> _What this task involves_: Once you reach the line containing "Click the horizontal" in the entries below, write out that line and each one after it down to the line containing "Task: Click the Buy shopping cart icon", exactly and with nothing added.

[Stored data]
◆ ◆ ◆ ◆ ◆

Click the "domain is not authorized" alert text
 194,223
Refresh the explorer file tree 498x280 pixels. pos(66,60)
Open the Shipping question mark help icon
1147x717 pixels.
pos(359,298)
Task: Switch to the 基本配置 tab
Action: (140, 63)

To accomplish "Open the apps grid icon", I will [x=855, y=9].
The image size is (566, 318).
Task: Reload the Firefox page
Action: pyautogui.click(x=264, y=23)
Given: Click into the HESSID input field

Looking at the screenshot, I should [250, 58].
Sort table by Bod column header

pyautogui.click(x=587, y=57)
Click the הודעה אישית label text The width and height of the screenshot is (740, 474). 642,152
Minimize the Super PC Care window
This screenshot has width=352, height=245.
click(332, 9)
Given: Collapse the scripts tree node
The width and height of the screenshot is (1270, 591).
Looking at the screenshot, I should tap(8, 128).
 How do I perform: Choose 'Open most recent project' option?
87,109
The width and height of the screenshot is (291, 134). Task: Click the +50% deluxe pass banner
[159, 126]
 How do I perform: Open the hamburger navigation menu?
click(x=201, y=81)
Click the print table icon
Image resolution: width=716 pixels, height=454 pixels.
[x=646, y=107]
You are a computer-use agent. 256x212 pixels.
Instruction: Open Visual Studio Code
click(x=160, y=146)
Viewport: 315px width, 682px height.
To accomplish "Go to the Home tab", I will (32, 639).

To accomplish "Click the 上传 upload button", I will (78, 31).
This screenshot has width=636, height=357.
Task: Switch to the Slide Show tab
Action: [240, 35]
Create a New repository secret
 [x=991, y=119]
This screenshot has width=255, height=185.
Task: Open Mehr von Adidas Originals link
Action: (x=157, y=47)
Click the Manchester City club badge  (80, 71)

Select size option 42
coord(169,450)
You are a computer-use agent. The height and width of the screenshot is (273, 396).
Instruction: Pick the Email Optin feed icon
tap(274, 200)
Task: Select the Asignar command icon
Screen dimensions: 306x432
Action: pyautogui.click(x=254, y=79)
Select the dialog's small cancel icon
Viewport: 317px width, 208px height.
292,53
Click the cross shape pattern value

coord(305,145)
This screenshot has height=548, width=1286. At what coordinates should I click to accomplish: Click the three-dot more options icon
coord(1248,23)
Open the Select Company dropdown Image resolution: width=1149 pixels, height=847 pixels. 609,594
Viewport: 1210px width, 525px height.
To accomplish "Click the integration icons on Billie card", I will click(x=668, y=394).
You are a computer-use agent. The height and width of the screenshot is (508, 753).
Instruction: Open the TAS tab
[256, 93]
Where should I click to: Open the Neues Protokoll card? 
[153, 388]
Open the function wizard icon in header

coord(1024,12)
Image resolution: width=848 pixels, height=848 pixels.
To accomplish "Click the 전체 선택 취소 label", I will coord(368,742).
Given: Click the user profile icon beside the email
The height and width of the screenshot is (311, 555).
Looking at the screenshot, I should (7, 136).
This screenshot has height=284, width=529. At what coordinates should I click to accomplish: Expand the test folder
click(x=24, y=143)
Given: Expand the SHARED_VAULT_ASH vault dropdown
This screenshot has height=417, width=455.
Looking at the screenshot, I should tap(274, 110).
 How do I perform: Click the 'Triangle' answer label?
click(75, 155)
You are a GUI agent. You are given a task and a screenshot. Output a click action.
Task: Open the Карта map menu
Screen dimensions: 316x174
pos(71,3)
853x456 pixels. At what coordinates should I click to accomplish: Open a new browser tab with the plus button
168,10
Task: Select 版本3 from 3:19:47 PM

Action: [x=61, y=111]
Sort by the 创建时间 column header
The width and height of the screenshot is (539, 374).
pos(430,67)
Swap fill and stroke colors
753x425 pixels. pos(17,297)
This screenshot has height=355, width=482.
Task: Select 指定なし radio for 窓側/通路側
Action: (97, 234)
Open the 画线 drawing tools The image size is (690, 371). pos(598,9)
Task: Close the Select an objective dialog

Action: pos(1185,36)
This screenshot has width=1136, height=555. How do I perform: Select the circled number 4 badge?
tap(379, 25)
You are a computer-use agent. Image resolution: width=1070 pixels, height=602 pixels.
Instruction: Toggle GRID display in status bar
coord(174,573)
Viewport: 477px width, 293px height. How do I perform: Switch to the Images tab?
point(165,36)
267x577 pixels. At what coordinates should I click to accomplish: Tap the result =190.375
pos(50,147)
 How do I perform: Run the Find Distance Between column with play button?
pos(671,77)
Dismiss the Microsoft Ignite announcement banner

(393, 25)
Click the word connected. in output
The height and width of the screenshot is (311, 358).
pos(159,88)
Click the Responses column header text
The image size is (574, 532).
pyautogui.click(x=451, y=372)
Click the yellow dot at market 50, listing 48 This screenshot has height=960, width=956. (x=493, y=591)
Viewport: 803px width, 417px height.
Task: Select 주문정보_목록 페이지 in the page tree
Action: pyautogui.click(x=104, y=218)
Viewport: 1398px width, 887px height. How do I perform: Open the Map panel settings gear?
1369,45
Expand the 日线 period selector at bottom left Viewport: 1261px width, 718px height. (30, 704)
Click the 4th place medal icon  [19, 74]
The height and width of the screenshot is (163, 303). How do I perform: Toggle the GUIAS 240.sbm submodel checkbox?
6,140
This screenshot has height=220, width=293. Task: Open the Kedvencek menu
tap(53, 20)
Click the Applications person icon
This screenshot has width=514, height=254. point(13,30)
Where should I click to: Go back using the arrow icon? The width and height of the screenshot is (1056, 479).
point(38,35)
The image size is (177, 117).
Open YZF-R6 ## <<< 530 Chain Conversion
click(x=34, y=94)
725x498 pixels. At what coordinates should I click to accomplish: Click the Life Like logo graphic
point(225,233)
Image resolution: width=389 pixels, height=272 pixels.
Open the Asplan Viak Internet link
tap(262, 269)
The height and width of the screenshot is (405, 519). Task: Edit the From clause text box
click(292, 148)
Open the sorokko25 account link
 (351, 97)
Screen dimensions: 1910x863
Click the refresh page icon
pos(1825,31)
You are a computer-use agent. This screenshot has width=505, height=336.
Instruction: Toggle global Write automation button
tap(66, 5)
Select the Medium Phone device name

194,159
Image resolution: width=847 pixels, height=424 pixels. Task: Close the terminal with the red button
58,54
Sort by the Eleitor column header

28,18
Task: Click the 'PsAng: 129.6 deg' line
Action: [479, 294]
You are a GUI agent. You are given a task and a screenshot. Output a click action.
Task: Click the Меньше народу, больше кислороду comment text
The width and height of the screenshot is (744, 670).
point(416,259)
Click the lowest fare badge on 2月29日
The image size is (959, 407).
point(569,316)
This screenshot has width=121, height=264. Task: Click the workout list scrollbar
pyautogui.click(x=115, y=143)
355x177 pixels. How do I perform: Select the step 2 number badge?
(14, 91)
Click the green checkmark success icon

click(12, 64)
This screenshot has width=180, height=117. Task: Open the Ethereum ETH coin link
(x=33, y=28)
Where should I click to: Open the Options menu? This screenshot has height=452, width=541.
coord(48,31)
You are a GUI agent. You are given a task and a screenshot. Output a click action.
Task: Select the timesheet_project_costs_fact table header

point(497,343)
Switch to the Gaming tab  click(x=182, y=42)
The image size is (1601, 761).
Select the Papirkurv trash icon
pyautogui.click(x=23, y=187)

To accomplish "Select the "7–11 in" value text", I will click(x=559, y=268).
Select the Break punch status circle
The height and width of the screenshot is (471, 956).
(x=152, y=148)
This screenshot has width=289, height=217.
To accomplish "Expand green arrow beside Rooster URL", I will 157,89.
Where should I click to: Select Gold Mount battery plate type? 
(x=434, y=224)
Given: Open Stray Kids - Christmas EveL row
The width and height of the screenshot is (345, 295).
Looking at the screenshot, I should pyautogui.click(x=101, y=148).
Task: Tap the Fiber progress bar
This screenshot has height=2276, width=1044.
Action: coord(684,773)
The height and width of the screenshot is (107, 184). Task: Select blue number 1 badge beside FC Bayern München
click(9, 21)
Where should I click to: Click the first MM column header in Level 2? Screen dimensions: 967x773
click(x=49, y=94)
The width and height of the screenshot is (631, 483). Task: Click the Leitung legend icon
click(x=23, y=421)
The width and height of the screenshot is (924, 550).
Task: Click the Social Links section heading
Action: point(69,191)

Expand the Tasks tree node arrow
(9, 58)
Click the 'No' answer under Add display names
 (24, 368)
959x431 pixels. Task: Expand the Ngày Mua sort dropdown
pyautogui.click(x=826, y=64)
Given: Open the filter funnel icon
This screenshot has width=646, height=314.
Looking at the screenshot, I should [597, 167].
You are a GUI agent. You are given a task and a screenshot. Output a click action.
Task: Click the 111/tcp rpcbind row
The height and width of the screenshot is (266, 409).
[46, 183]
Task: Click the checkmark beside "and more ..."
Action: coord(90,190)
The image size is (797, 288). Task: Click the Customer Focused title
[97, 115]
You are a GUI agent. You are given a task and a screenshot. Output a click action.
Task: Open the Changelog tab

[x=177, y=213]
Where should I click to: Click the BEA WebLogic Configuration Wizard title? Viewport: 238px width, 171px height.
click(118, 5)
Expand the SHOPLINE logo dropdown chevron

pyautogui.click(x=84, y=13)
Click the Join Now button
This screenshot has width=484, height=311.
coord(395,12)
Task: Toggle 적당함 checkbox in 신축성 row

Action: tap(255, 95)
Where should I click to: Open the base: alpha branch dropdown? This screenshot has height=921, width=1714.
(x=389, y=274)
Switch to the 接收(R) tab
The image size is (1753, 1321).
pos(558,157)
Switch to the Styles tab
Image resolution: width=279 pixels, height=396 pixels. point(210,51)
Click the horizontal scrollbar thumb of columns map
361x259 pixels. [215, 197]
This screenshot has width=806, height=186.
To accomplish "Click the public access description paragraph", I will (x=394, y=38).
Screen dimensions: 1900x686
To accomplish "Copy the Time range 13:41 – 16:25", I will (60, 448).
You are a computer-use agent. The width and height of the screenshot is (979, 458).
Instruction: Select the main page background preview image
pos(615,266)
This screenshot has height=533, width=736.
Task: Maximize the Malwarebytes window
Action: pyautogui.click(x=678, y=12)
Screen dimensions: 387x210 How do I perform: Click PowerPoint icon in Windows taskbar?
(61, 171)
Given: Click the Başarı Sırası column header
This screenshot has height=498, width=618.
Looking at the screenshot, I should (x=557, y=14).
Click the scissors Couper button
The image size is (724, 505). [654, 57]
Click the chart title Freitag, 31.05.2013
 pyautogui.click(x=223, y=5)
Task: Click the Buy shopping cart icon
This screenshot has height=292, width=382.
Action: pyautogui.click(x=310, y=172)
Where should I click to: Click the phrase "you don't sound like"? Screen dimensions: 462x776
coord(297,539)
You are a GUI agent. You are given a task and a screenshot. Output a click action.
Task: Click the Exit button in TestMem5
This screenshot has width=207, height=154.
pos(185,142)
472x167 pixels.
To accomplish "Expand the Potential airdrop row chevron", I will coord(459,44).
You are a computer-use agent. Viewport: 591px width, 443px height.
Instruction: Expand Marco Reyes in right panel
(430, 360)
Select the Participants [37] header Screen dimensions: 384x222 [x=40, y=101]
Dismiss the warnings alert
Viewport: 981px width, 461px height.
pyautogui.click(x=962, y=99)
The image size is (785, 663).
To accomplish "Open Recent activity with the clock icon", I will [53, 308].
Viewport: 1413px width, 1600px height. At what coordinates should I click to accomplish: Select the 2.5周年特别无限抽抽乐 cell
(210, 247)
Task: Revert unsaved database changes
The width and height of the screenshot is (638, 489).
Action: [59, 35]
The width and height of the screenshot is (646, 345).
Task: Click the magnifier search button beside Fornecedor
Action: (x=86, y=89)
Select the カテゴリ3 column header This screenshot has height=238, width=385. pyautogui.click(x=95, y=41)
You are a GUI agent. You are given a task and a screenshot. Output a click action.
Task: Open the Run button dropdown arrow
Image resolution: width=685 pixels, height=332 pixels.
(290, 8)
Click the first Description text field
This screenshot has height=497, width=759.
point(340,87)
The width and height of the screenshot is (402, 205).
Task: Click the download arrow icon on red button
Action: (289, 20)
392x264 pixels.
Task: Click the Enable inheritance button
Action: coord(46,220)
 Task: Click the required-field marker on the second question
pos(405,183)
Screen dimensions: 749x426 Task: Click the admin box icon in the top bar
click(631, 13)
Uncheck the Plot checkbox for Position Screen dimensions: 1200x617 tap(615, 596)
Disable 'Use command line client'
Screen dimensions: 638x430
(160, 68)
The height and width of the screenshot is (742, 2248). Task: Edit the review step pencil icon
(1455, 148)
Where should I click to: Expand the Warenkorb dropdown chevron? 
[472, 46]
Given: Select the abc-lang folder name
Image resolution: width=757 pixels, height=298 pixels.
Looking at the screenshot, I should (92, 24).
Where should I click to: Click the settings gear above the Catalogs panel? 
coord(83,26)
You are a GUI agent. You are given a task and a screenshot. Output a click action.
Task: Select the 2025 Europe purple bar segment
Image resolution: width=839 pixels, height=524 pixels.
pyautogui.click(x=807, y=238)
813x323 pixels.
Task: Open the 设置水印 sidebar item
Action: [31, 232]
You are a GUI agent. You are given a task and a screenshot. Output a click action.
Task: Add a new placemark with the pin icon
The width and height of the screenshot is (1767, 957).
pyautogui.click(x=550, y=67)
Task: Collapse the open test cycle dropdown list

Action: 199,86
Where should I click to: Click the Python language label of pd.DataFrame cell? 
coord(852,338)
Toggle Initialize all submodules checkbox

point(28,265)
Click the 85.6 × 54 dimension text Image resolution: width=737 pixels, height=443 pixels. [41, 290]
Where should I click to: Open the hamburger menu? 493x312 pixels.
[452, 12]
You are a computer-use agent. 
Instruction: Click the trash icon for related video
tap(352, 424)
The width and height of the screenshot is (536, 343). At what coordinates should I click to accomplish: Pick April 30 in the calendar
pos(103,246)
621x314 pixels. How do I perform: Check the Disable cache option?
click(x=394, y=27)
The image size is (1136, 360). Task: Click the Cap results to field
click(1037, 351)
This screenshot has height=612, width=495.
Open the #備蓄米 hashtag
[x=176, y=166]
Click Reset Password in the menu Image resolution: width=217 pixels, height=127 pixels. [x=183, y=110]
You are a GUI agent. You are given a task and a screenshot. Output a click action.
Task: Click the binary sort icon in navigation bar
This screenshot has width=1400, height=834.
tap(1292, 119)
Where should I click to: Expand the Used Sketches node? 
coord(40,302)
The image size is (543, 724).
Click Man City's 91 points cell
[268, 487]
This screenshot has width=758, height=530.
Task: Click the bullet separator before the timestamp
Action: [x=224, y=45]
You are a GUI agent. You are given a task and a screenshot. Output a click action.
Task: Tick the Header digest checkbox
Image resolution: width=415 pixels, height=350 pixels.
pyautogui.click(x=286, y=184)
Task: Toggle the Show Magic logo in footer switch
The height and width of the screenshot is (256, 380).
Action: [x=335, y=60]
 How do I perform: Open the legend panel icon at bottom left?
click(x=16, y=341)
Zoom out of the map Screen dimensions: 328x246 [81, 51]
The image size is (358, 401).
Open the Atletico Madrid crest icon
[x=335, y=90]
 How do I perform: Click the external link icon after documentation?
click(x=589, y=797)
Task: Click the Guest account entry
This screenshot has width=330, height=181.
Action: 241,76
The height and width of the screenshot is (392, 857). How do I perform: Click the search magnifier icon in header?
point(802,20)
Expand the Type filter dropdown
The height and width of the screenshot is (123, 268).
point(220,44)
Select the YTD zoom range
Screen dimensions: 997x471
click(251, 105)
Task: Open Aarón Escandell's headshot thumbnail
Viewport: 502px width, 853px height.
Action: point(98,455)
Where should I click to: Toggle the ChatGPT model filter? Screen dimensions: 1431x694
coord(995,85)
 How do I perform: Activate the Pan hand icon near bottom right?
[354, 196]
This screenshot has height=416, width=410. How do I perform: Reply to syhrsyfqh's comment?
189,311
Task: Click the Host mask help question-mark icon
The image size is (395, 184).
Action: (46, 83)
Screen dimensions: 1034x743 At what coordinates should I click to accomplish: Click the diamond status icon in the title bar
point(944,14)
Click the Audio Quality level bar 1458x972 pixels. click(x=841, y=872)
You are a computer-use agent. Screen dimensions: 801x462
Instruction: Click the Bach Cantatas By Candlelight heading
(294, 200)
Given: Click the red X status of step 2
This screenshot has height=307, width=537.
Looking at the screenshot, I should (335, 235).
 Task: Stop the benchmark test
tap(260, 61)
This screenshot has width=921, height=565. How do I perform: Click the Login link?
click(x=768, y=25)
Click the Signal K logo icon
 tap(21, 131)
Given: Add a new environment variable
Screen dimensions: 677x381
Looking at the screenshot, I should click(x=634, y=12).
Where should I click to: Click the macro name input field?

◆ ◆ ◆ ◆ ◆

> _Result of this exercise_:
Click the horizontal scrollbar thumb of columns map
361x259 pixels. [215, 197]
This screenshot has width=806, height=186.
To accomplish "Click the public access description paragraph", I will (x=394, y=38).
Screen dimensions: 1900x686
To accomplish "Copy the Time range 13:41 – 16:25", I will (60, 448).
You are a computer-use agent. The width and height of the screenshot is (979, 458).
Instruction: Select the main page background preview image
pos(615,266)
This screenshot has height=533, width=736.
Task: Maximize the Malwarebytes window
Action: pyautogui.click(x=678, y=12)
Screen dimensions: 387x210 How do I perform: Click PowerPoint icon in Windows taskbar?
(61, 171)
Given: Click the Başarı Sırası column header
This screenshot has height=498, width=618.
Looking at the screenshot, I should (x=557, y=14).
Click the scissors Couper button
The image size is (724, 505). [654, 57]
Click the chart title Freitag, 31.05.2013
 pyautogui.click(x=223, y=5)
Task: Click the Buy shopping cart icon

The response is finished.